Raimundo Carlyle – O macho alfa e a vaquejada

Raimundo Carlyle, Juiz de Direito em Natal/RN

 

A recente decisão do STF considerando que a prática da vaquejada fere dispositivos constitucionais surpreendeu os amantes das pistas e trouxe à luz muito mais que apenas a intolerância com o secular esporte nordestino. À baila também vieram questões relativas ao tradicional machismo, vulgarizado nas músicas, estilo de vestir, modo de falar, comportamentos sociais.

Os psicólogos afirmam que homens se sentiriam mais homens na direção de um veículo, segurando o cabo de uma arma, ou sobre o lombo de um cavalo, reminiscências de um período que remontaria à idade das cavernas. É a tese do macho alfa que vigora entre os animais selvagens na disputa por territórios e fêmeas. Talvez seja um exagero.

Atualmente, segurar um aparelho celular, manusear um joystick de videogame, sustentar um “pau de selfie” parece ter se tornado ainda mais relevante que os cacoetes anteriores, sendo atos mais unissex.

Segundo a Wikipédia, a vaquejada é uma atividade recreativa e competitiva com características de esporte, oriunda do Nordeste brasileiro, na qual dois vaqueiros (o batedor de esteira e o puxador) montados em cavalos têm de alinhar o boi e conduzi-lo ao objetivo (duas faixas de cal na pista do parque de vaquejada), onde o animal deve ser derrubado (“valeu boi” ou “boi na faixa”).

Bastante popular até o momento, a vaquejada passou a ser questionada por ativistas dos direitos dos animais em virtude dos maus tratos aos bois, que muitas vezes têm o rabo arrancado ou sofrem fraturas nas derrubadas.

Em decisão proferida em 6 de outubro de 2016, o Supremo Tribunal Federal considerou inconstitucional uma lei cearense que procurava disciplinar a modalidade esportiva como um evento cultural, sob o argumento de que tais manifestações populares não se sobrepõem ao direito de proteção ao meio ambiente (art. 225, CF).
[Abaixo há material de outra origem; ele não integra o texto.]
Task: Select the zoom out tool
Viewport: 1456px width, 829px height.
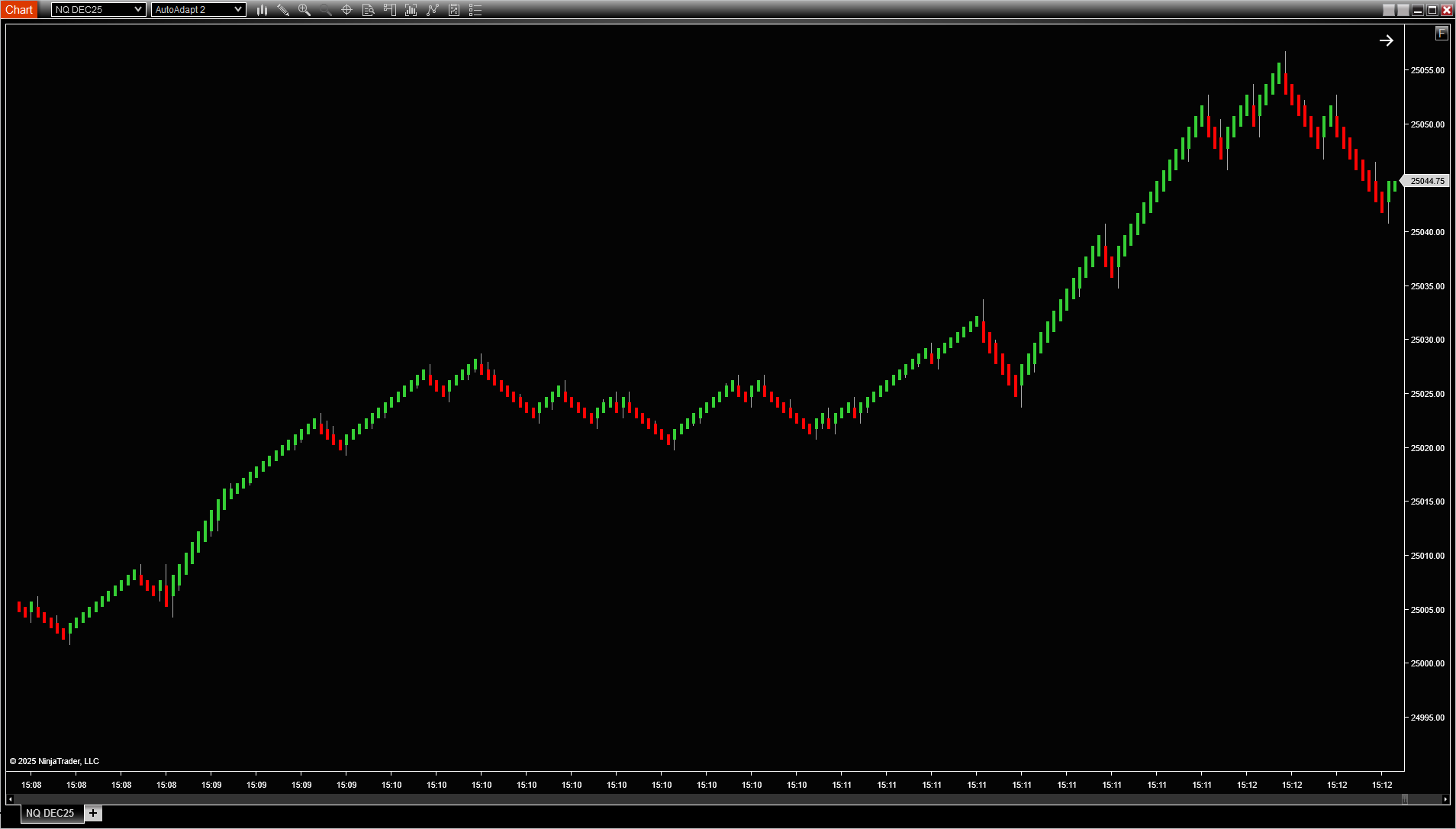Action: [x=325, y=10]

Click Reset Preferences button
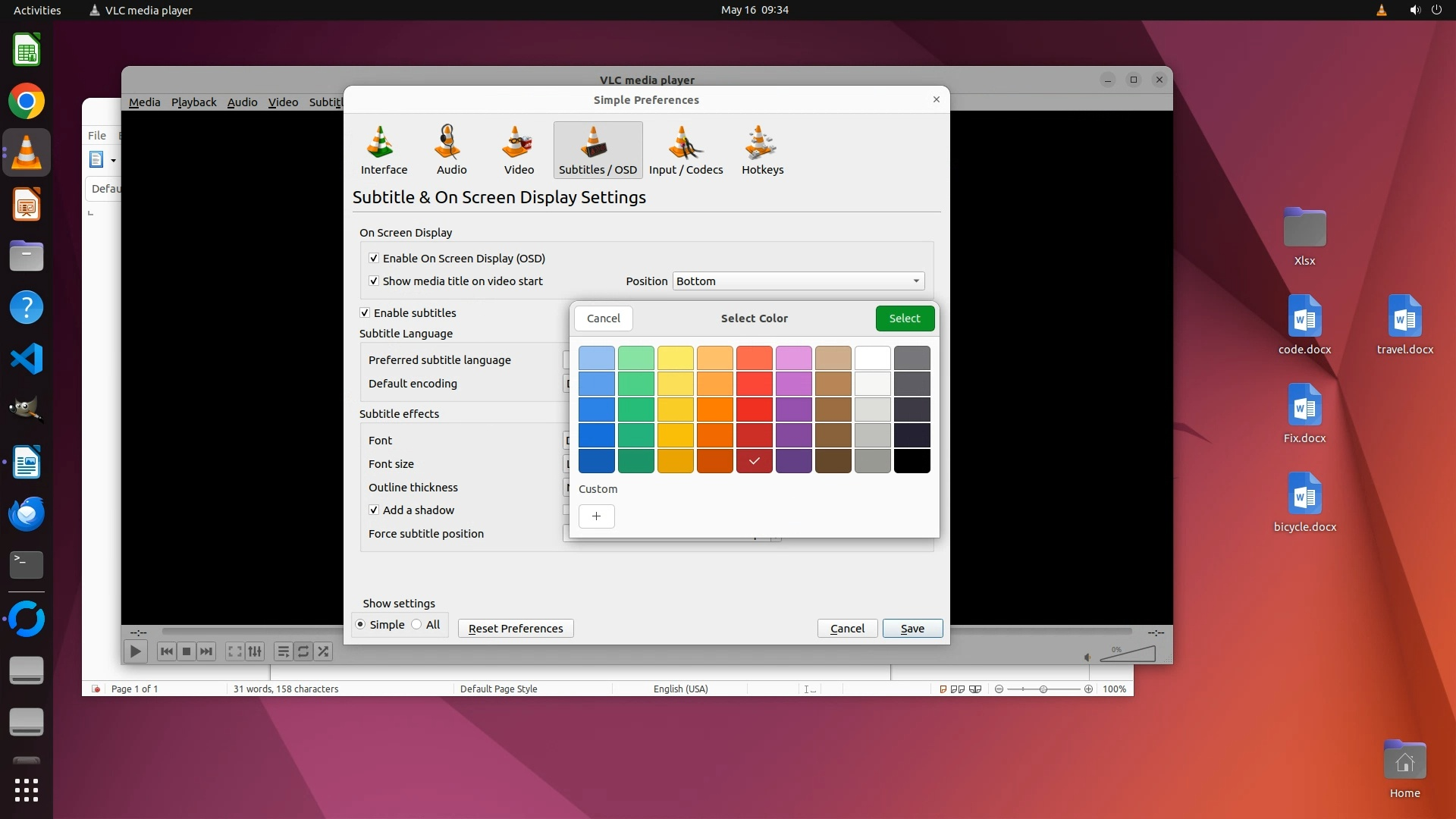(516, 629)
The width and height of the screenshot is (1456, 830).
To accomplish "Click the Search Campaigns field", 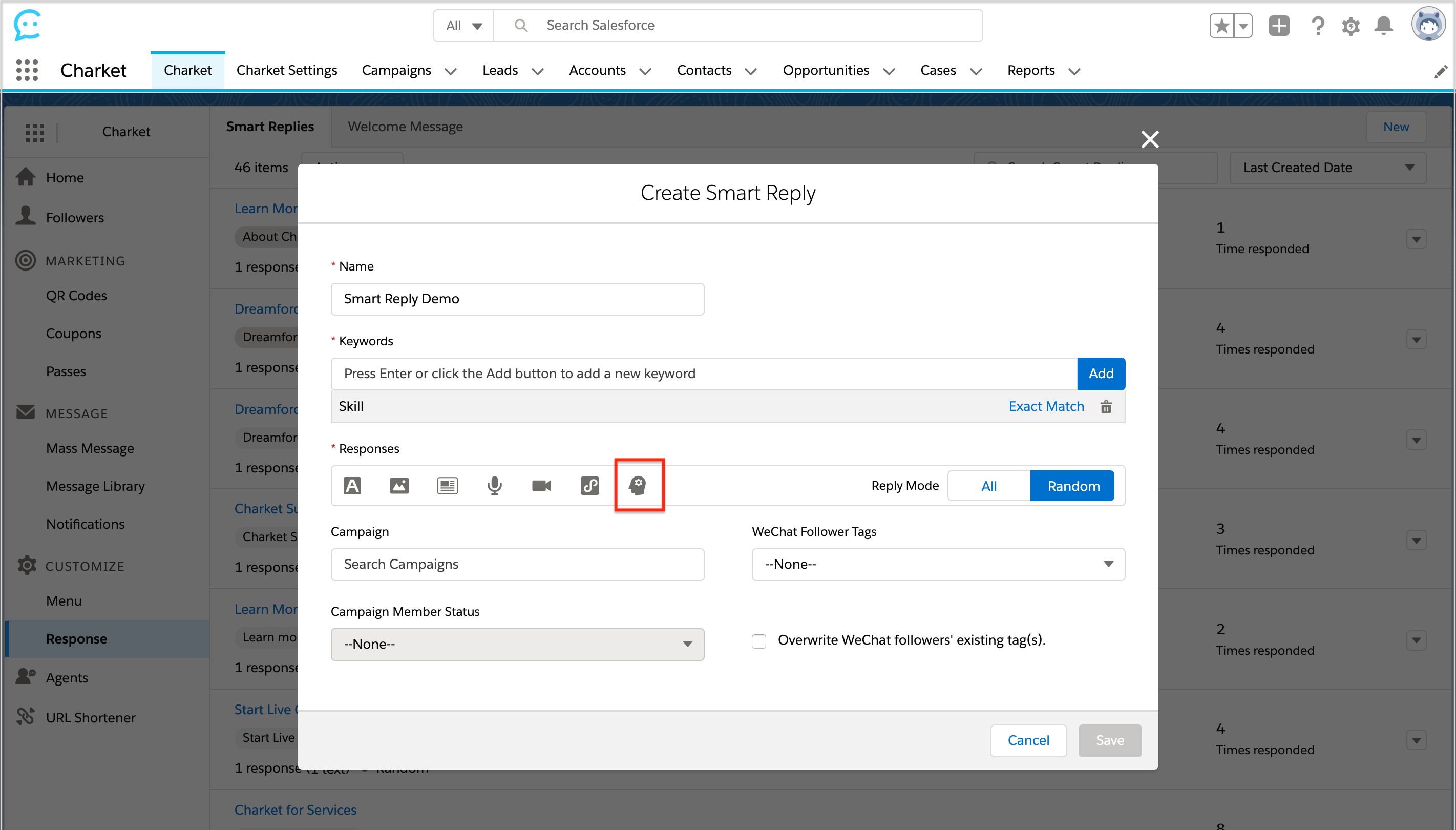I will pyautogui.click(x=517, y=565).
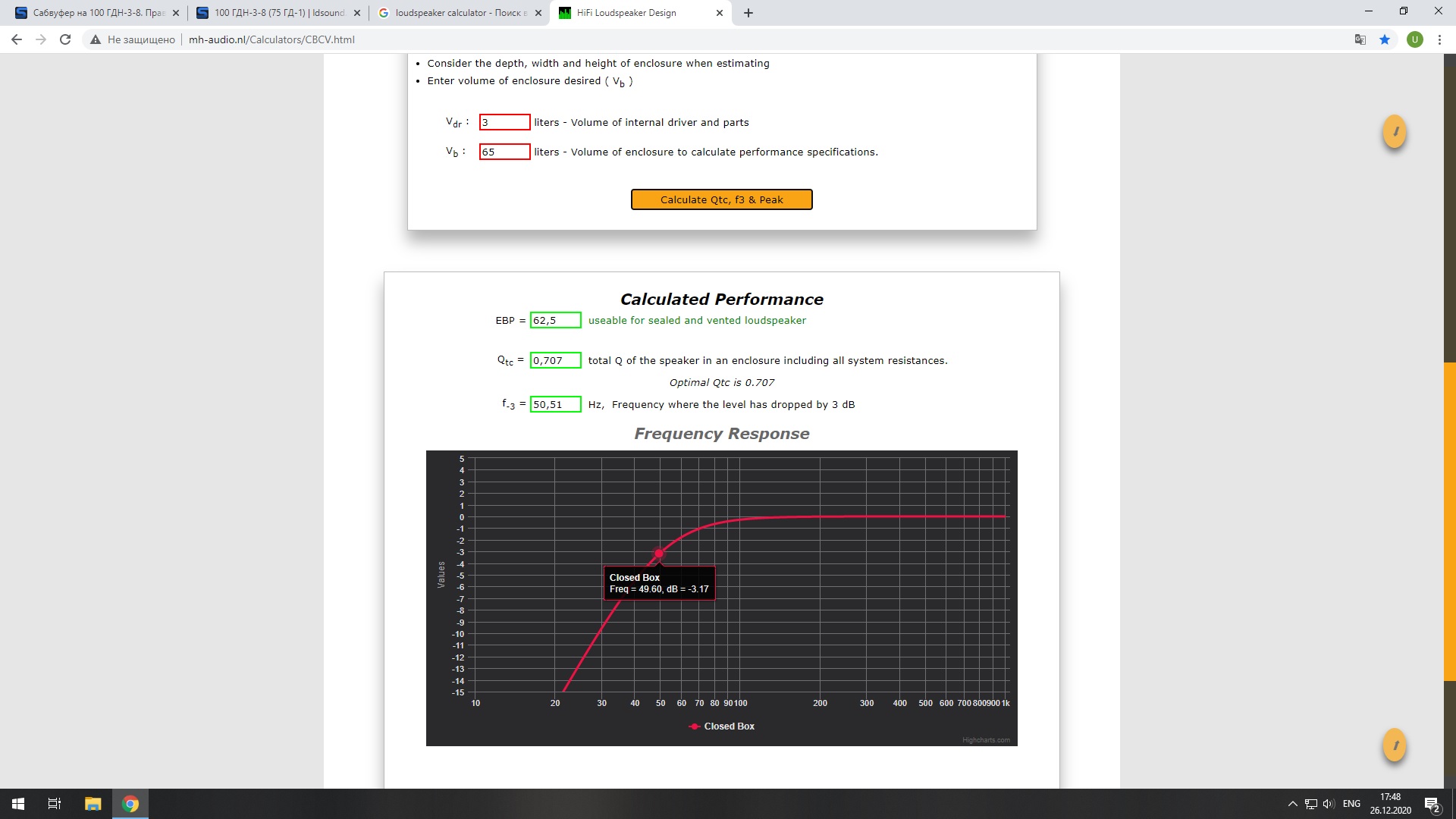
Task: Click the Vb enclosure volume field
Action: tap(504, 152)
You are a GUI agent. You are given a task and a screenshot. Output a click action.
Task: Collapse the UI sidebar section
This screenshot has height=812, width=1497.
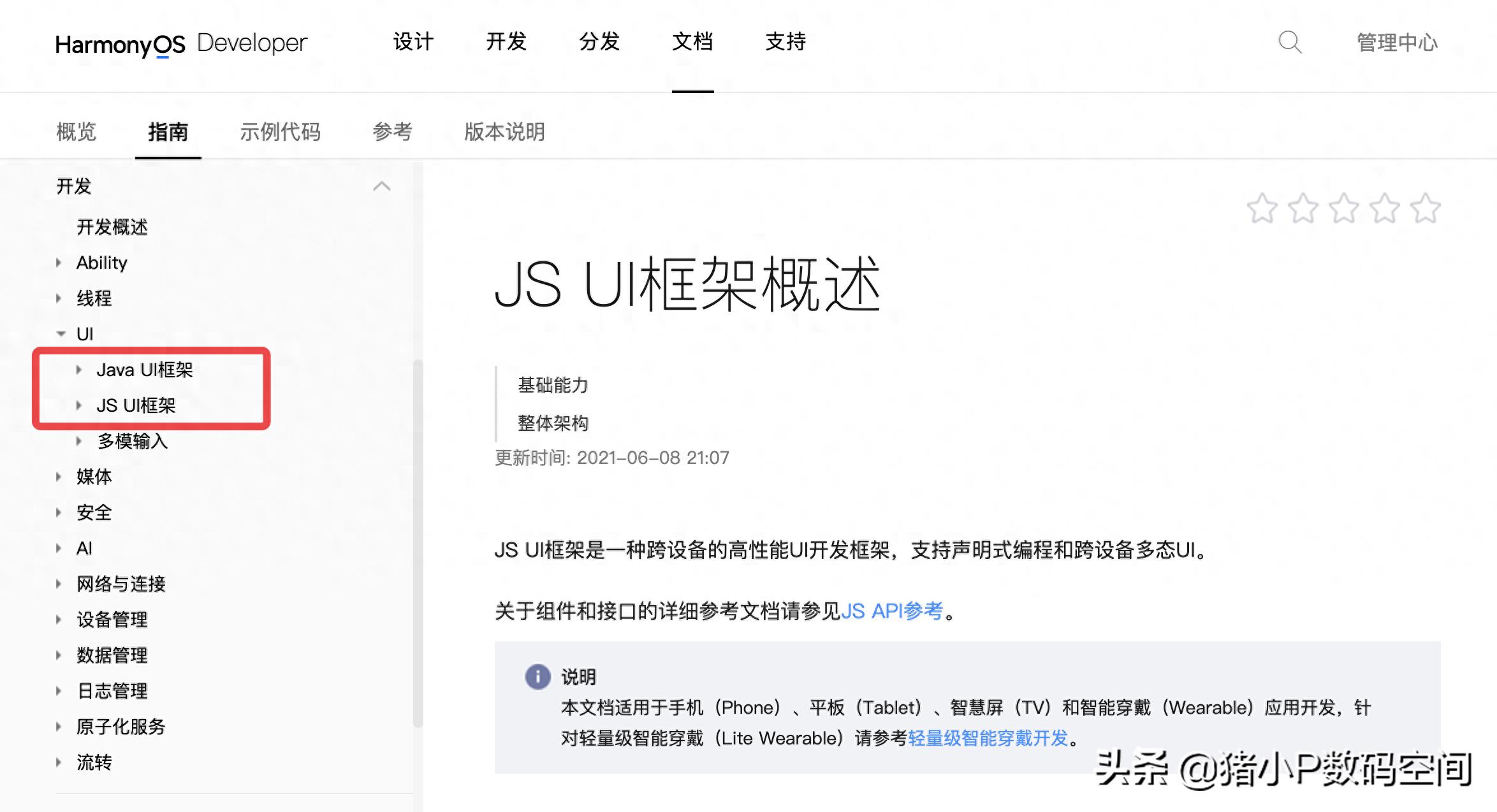click(x=61, y=333)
A vaquejada virou negócio. Originada das festas de apartação, das pegadas de boi no juremal, das corridas de mourão, os bolões de vaquejada passaram a ser um negócio de muitas cifras, gerando toda uma cadeia econômica em torno da tradição festiva.

Dizem que cerca de 20 mil pessoas trabalham na atividade e 5 mil caminhões são utilizados nas festas populares de “pega do boi” fora da caatinga no Nordeste, agora praticada em pistas macias, com vaqueiros substituindo o encouraçado gibão e perneiras anti-jurema por luvas de neoprene e coletes de kevlar.

Os sons estridentes dos alto-falantes gritando o “valeu o boi” somados às musicas sertanejas, estilo Brasil country, e bebidas alcoólicas em demasia nas barracas, agressividade a flor da pele e violência latente, completariam o quadro festivo.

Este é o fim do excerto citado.